A idade é um potencial em desenvolvimento | fonte Facebook do projeto



Como é que o vosso projeto trabalha essas dificuldades?

Através das atividades que realizamos, tentamos incutir nas “avós” que a idade é um potencial em desenvolvimento. Também trabalhamos a questão da identidade feminina, da valorização do corpo, fazemos isso com toda a identidade e marketing do projeto, que mostra um envelhecimento feliz e bonito.

Outra forma de promover a valorização das “avós” é dando-lhes “palco” para serem celebradas. Fizemos há pouco tempo uma parceria com a Padaria Portuguesa e, neste momento, há fotografias das avós espalhadas por todas as lojas desta cadeia, já que são elas que fazem a crítica gastronómica dos pratos quentes... Também participámos no evento Fashion Revolution, um movimento de promoção da moda sustentável, onde três “avós”especialistas em tratamento de roupa puderam explicar a uma audiência como cuidar de roupa de linho ou tirar uma nódoa de vinho.



​Qual o segredo atrás do sucesso do projeto “A Avó Veio Trabalhar”?
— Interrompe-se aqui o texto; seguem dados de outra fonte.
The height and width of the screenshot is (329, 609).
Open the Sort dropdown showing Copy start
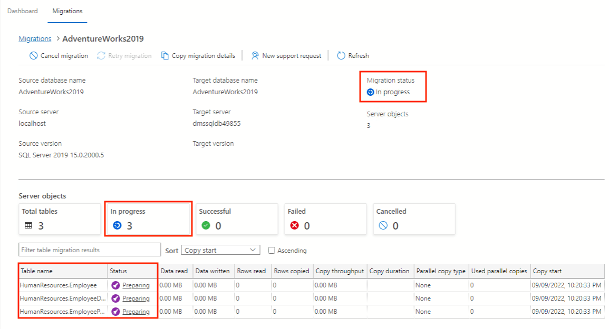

Achamos que a nossa maneira de trabalhar é simples. Existe uma governação partilhada, ou seja, não é um projeto meu e do Ângelo no qual as “avós” são as beneficiárias. As questões de governação a todos dizem respeito, o dinheiro que entra, o dinheiro que sai, os clientes que aceitamos, as iniciativas em que decidimos participar ou não, se a renda foi paga, etc. O que acontece é que acabamos por funcionar como uma grande família que funciona para lá do horário de trabalho, às vezes à noite, às vezes ao fim de semana. Existe um espírito de entreajuda entre os membros da comunidade. Diria que a grande aposta está nas relações que se estabelecem e no facto de as “avós” sentirem que são valorizadas e necessárias para a continuidade da iniciativa, e  também para as suas colegas “avós”. Se alguém ficar uns dias em casa, a sua falta é sentida e vai receber certamente um telefonema ou uma visita.